Es kann aber auch vorkommen, dass ein VC einen Teil des bereitzustellenden Kapitals als persönliches Darlehen an die Gründer auszahlen möchte, freilich mit der Auflage, diesen Betrag als Eigenkapital in das Unternehmen einzubringen. Im Falle des Scheiterns allerdings ist dieser Teilbetrag dann ein Verlust des Gründers und nicht mehr des VC-Fonds, denn er ist – da es sich um ein Darlehen handelt – zurückzuzahlen. Wie gut ein Gründer im Worst Case ein solches Darlehen bedienen kann, muss allerdings mit den persönlichen Verhältnissen abgeglichen werden. Eingesetzt wird dieses Mittel insbesondere dann, wenn das Projekt in besonders starkem Maß von der Person des Gründers abhängig ist, wenn man noch Zweifel an der Motivation des Gründers hat oder wenn der Gründer selbst zwar nicht unvermögend, gleichzeitig aber nicht flüssig genug ist. Nicht zuletzt kann diese Variante auch für alle Beteiligten vorteilhaft sein, wenn im Zuge des Maßschneiderns einer Gesamtfinanzierung auch öffentliche Fördermittel beantragt werden sollen, die gewisse Mindesteigenmittel der Gründer vorsehen. Die persönlichen Risiken der Gründer machen vielleicht nur einen Bruchteil des insgesamt bereitzustellenden Kapitals aus, insoweit ist nachvollziehbar, dass die Gründer einen halbwegs erkennbaren Risikoanteil tragen sollen. Selbstverständlich aber muss man sich als Gründer dann nochmals überlegen, wie sehr man wirklich vom Gelingen des Vorhabens überzeugt ist und wie viel man im umgekehrten Fall an persönlicher Schuldenlast verkraften kann und will.

• VORLIEGENDE ANGABEN:
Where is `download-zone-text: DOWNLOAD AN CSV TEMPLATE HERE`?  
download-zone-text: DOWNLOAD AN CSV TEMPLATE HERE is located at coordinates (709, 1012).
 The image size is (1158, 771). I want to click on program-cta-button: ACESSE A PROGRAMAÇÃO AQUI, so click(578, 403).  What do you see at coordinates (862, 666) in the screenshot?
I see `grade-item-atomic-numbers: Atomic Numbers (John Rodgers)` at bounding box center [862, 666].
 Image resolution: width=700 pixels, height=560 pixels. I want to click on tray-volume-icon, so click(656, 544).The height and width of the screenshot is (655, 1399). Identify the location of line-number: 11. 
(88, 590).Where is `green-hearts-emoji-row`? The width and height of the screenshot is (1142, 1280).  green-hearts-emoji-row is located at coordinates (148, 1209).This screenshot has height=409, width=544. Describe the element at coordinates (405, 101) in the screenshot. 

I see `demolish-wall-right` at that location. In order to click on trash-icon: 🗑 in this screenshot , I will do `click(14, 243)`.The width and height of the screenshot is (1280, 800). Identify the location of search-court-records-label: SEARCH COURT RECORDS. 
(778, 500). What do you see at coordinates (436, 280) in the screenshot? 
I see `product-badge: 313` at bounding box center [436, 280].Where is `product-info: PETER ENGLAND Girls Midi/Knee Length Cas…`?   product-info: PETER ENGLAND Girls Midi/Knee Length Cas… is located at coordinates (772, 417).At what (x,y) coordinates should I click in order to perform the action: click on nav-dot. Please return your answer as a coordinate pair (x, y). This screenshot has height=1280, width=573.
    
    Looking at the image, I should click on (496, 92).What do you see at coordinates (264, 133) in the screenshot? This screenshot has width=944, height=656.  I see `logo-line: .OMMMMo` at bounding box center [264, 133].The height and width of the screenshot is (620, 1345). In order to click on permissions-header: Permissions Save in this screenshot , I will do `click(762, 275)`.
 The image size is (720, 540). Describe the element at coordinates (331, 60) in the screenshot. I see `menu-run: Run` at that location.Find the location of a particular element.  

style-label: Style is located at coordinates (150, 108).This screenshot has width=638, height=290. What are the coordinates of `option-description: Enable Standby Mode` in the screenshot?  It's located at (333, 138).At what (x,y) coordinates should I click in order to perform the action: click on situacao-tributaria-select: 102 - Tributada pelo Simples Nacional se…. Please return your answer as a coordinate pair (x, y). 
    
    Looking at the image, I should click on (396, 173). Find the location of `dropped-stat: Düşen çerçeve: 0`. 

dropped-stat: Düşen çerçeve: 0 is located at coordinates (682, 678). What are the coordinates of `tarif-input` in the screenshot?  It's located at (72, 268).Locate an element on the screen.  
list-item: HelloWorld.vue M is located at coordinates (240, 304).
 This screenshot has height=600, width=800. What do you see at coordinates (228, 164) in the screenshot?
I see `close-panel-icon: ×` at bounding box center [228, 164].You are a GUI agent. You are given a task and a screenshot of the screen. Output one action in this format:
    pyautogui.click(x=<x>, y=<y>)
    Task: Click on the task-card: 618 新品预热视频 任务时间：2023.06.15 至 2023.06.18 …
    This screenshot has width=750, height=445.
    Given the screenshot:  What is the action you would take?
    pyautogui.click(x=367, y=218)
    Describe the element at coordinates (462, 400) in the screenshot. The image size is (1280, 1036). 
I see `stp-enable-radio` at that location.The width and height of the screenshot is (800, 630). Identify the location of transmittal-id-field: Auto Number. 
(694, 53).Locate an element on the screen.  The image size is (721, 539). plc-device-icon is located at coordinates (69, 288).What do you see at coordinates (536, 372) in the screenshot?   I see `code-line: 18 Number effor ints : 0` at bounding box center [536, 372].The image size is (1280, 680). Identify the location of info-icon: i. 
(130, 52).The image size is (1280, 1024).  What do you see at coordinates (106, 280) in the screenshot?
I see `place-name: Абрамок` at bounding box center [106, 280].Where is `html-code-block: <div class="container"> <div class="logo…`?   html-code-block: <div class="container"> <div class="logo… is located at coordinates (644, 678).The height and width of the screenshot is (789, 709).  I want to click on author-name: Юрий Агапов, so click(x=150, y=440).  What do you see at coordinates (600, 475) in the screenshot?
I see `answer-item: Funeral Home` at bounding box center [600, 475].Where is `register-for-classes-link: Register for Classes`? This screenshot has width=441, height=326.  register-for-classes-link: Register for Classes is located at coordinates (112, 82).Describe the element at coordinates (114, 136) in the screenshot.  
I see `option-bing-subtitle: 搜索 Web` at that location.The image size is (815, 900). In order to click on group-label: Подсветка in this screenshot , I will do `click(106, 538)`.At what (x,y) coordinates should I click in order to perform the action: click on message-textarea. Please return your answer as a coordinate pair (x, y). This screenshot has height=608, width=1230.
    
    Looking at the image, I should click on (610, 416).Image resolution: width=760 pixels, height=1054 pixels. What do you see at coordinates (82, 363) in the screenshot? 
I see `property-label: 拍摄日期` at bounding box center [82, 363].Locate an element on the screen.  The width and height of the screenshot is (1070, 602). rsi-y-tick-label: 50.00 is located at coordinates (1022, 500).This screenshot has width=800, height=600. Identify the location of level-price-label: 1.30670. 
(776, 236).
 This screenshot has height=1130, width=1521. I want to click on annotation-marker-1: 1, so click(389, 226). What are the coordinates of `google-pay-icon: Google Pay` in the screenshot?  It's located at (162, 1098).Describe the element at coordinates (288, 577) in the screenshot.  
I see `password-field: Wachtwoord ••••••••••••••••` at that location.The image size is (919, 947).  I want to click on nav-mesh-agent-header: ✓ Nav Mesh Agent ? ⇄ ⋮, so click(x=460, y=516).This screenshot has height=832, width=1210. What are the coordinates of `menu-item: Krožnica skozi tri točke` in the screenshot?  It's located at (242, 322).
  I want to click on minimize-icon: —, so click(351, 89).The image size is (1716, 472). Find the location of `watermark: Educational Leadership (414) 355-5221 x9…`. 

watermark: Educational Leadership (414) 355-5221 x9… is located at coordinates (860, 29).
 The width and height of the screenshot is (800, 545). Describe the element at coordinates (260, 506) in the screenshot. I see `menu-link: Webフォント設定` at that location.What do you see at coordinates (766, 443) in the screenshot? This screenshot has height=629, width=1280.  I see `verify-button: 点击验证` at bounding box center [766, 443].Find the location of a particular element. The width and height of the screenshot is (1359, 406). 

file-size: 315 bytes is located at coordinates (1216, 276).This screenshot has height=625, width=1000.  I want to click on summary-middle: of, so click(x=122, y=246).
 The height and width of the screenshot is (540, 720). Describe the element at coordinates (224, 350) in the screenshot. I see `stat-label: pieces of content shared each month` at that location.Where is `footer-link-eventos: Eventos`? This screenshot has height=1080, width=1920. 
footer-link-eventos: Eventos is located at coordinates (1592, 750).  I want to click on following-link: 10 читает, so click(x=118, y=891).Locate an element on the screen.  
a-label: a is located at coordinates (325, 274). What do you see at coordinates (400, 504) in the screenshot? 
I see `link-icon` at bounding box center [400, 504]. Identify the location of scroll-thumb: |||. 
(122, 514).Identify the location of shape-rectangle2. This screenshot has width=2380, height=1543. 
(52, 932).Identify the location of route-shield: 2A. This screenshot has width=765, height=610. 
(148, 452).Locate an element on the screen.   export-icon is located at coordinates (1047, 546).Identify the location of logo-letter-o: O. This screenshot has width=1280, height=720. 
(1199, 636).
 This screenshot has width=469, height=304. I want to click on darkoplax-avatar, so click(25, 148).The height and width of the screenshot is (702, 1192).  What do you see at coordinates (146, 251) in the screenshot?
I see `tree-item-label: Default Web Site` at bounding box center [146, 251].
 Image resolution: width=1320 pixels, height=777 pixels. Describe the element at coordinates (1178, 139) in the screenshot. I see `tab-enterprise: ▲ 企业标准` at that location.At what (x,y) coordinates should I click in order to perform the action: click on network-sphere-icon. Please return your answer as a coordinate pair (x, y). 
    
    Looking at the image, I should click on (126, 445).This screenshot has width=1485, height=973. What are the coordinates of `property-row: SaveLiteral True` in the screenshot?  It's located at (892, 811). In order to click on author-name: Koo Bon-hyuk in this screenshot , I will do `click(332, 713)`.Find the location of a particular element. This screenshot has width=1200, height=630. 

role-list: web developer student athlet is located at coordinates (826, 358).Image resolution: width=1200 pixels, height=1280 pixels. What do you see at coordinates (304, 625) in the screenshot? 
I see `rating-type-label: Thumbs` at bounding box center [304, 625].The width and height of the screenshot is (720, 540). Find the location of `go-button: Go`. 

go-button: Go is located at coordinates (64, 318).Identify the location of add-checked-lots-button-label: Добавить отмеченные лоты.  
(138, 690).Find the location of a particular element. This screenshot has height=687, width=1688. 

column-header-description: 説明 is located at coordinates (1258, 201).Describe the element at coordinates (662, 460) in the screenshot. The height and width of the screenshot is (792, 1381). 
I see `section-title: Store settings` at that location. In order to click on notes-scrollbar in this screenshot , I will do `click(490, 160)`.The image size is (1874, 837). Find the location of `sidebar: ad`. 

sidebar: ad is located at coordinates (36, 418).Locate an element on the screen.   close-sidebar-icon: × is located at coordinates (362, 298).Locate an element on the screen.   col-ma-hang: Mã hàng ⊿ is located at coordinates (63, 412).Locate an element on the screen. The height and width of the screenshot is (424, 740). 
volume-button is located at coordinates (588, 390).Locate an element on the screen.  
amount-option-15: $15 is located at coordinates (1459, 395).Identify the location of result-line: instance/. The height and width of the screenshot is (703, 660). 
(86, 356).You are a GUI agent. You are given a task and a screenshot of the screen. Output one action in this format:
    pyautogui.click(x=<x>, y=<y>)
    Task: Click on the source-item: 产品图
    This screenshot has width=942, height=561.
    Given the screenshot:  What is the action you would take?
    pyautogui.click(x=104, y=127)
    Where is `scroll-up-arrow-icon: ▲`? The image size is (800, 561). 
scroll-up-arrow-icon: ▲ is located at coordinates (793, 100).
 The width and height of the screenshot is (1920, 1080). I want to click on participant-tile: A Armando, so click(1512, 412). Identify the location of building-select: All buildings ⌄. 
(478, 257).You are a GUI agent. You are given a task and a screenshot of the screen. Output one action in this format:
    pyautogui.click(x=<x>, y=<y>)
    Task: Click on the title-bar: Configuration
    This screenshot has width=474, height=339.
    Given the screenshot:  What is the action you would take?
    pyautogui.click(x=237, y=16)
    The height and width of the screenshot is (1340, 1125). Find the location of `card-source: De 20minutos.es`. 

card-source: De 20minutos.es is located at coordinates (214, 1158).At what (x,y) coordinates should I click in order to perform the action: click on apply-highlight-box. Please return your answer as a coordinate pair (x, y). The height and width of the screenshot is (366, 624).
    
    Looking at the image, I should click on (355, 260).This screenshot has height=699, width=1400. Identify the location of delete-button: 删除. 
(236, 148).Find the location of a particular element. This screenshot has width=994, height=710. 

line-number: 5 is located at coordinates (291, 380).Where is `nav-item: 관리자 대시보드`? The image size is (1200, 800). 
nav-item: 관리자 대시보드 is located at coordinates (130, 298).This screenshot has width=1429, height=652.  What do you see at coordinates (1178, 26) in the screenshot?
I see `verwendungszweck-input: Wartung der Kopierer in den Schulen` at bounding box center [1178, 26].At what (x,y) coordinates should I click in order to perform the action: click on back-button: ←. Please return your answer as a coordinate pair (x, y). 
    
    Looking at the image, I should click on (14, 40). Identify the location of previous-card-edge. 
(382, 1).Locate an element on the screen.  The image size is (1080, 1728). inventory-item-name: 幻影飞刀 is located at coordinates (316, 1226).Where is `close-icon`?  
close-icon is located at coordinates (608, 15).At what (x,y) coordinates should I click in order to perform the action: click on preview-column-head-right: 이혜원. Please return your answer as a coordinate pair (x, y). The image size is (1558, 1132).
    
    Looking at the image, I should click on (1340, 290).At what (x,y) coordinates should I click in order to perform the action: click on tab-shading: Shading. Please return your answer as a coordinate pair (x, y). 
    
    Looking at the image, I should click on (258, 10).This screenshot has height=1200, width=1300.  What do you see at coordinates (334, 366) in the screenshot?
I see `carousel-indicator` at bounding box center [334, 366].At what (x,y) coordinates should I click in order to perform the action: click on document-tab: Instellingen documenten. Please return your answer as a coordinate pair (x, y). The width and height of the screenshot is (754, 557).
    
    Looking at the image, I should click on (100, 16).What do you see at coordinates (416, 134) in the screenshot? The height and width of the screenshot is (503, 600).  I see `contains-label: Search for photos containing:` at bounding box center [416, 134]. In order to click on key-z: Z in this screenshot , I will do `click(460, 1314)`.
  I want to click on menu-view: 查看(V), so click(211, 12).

• ARBEITSAUFTRAG:
Fahre mit dem Textauszug über persönliche Darlehen von Risikokapitalgebern an Gründer im Anschluss an seinen letzten Satz fort. Die Einträge stehen in keinem Zusammenhang mit dem Textauszug.

• ERGEBNIS:
Übrigens: Der Kapitalanteil einer Partei bestimmt im Normalfall auch die Stimmanteile dieser Partei und damit den Einfluss auf die wesentlichen Entscheidungen. Hier wird also geregelt, wer wie viel Macht hat, nachdem ein Beteiligungsvertrag wirksam wurde. Dennoch können Kapitalanteil und Stimmanteil auch unterschiedlich festgelegt werden: bei einer (deutschen) GmbH schlichtweg durch die Satzung, bei einer AG durch die Ausgabe von zusätzlichen (stimmrechtslosen) Vorzugsaktien, die bevorzugt mit Dividenden versehen werden. Eine Partei kann sich also Einfluss auch oberhalb der nominalen Kapitalanteile sichern beziehungsweise bewusst mit weniger Einfluss ausgestattet werden, als ihr normalerweise zukäme – sofern das von allen gewollt ist.
Wann das Geld fließt
Neben den Sachverhalten zur persönlichen Stellung der Gründer betrifft ein anderer verbreiteter Irrtum die Einzelheiten bei der Bereitstellung kontraktierter Liquidität. Wird ein Beteiligungsvertrag über beispielsweise insgesamt eine Million Euro geschlossen, ist es mitnichten so, dass die VC-Gesellschaft zur Überweisung des Gesamtbetrags schreitet, kaum dass die Tinte auf dem Vertrag trocken ist. Der Kapitalbedarf des Unternehmens wird stattdessen auf der Grundlage des Businessplans sowohl in zeitlicher Hinsicht (Teilbeträge und Termine) als auch in sachlicher Hinsicht zerlegt. Ausgezahlt wird erstens immer entlang des tatsächlichen Liquiditätsbedarfs, der aus den eingeplanten Anfangsverlusten (bzw. negativem Cash Flow = Cash Loss) und/oder aus zu tätigenden Investitionen entsteht. Im Regelfall wird ohnehin kaum ein Unternehmen den bereitgestellten Gesamtbetrag sofort vollständig der angedachten Verwendung zuführen können. Ein großer Teil müsste auf einem Festgeldkonto „zwischengeparkt“ werden.
Darüber hinaus wird die Auszahlung einer Folgetranche fast immer auch davon abhängig gemacht, ob das Unternehmen die geplanten betriebswirtschaftlichen, marktseitigen, technischen und sonstigen Ziele bis dahin erreicht hat. Die VC-Gesellschaft überprüft vor jeder Tranche erneut die jüngste Entwicklung. Ist man „auf Kurs“, wird ausgezahlt. Laufen die Dinge dagegen „aus dem Ruder“, kann die Auszahlung (bis zur Erreichung des nächsten Milestones) verschoben, angepasst oder ganz storniert werden, etwa dann, wenn sich ein Scheitern des Projekts abzeichnet.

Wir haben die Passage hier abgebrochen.